Trump took us to the nuclear brink. What happens if he’s back?

By Lawrence S. Wittner

Over the past decade and more, nuclear war has grown increasingly likely.  Most nuclear arms control and disarmament agreements of the past have been discarded by the nuclear powers or will expire soon. Moreover, there are no nuclear arms control negotiations underway.  Instead, all nine nuclear nations (Russia, the United States, China, Britain, France, India, Pakistan, Israel, and North Korea) have begun a new nuclear arms race, qualitatively improving the 12,121 nuclear weapons in existence or building new, much faster, and deadlier ones.

Furthermore, the cautious, diplomatic statements about international relations that characterized an earlier era have given way to public threats of nuclear war, issued by top officials in Russia, the United States, and North Korea.  

This June, UN Secretary-General António Guterres warned that, given the heightened risk of nuclear annihilation, “humanity is on a knife’s edge.”

This menacing situation owes a great deal to Donald Trump.

Rep. Barbara Lee leads an anti-war rally against the then Trump administration in 2020. (Photo: Barbara Lee/Wikimedia Commons)

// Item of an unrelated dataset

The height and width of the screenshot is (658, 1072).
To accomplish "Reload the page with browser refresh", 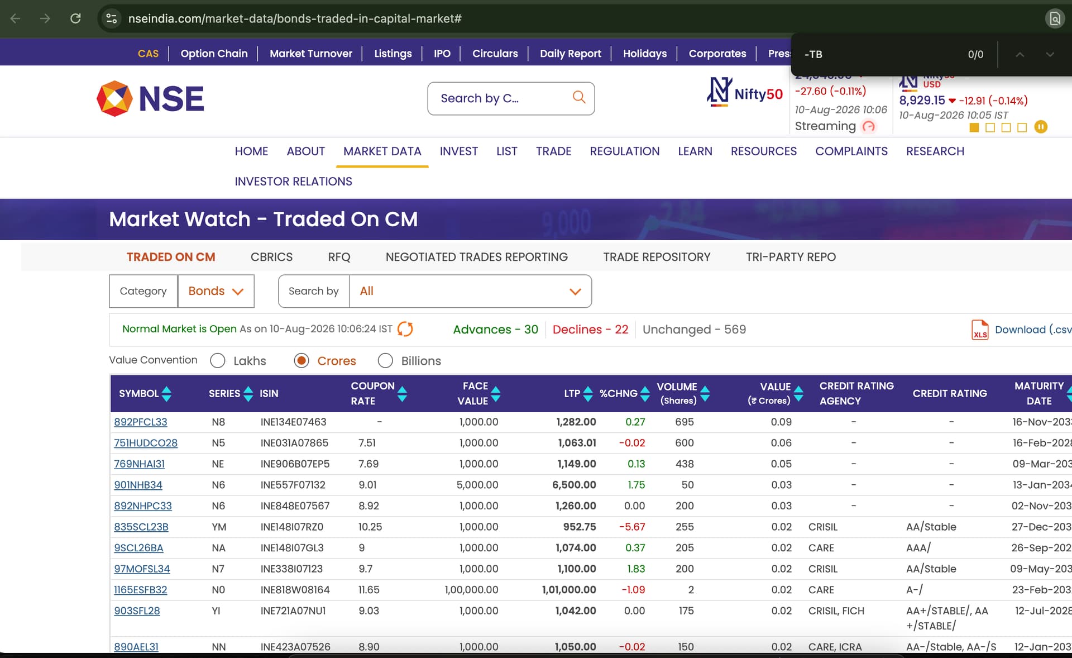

As President of the United States, Trump sabotaged key nuclear arms control agreements of the past and the future. He single-handedly destroyed the INF Treaty, the Iran nuclear agreement, and the Open Skies Treaty by withdrawing the United States from them. In addition, as the expiration date for the New START Treaty approached in February 2021, he refused to accept a simple extension of the agreement—action quickly countermanded by the incoming Biden administration.